Editorial – Setembro 2014

José Ângelo Pinto - Administrador da Vivacidade, SA.

José Ângelo Pinto – Administrador da Vivacidade, SA.

Caros Leitores,

Ética e responsabilidade social das organizações não podem continuar a ser apenas chavões que produzimos para inglês ver.
É preciso que as empresas, instituições e órgãos do poder percebam que são as atitudes éticas, transparentes e baseadas em processos organizacionais claros e conhecidos, que levam a resultados para a sociedade e para as próprias organizações. É preciso perceber também que comportamentos das pessoas que sejam contrários aos princípios e valores que devem nortear as nossas atuações, têm que ter a resposta adequada.
Claro que para dar a resposta adequada precisamos que o sistema judicial funcione e para isso é essencial que os tribunais processem rapidamente e eficazmente as queixas e as participações que lhes são entregues. Pois a demora que existe nos processos só beneficia os perdulários e safados que se desenrascam apenas porque não sofrem a consequência imediata das suas ações.
É para tal imperativo que problemas, como os que temos tido no sistema informático dos tribunais, sejam rapidamente resolvidos, para que os cidadãos possam recuperar a confiança nestas instituições.
Mas tanto deve ser considerado culpado o criminoso como aquele que apoia o crime, pelo que as organizações e as pessoas que suportam e apoiam os criminosos têm que ter cuidado com as suas opções.
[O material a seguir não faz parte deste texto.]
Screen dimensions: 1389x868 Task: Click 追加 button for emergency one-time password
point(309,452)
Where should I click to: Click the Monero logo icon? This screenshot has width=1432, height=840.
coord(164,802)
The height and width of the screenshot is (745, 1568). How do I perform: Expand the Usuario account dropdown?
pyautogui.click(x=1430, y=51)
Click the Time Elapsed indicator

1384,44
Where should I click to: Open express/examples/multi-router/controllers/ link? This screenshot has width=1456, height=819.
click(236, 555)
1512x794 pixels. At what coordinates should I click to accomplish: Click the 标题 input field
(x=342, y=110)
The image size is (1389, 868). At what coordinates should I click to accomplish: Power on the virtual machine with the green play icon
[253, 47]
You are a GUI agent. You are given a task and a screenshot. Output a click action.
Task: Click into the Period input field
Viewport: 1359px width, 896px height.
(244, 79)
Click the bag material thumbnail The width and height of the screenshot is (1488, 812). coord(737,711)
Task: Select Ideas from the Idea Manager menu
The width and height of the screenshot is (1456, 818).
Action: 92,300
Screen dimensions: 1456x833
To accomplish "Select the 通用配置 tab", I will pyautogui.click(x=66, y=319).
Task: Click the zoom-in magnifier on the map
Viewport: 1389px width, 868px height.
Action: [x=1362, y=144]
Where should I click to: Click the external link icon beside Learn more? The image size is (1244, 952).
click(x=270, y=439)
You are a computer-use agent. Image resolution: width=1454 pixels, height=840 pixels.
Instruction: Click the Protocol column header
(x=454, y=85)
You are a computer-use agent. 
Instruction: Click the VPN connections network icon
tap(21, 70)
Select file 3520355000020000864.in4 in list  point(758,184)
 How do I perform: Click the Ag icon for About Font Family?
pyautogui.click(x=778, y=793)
São estas que demonstram o respeito que têm ou não pelos valores éticos e morais da sociedade.
Por vezes somos enganados algum tempo, julgando conhecer bem as pessoas e acabando por perceber que as características pessoais que julgávamos serem pormenores afinal não o são.
Como diz um grande amigo meu, não há bons negócios com más pessoas!
É por isso que procuramos sempre nas nossas equipas ter as melhores.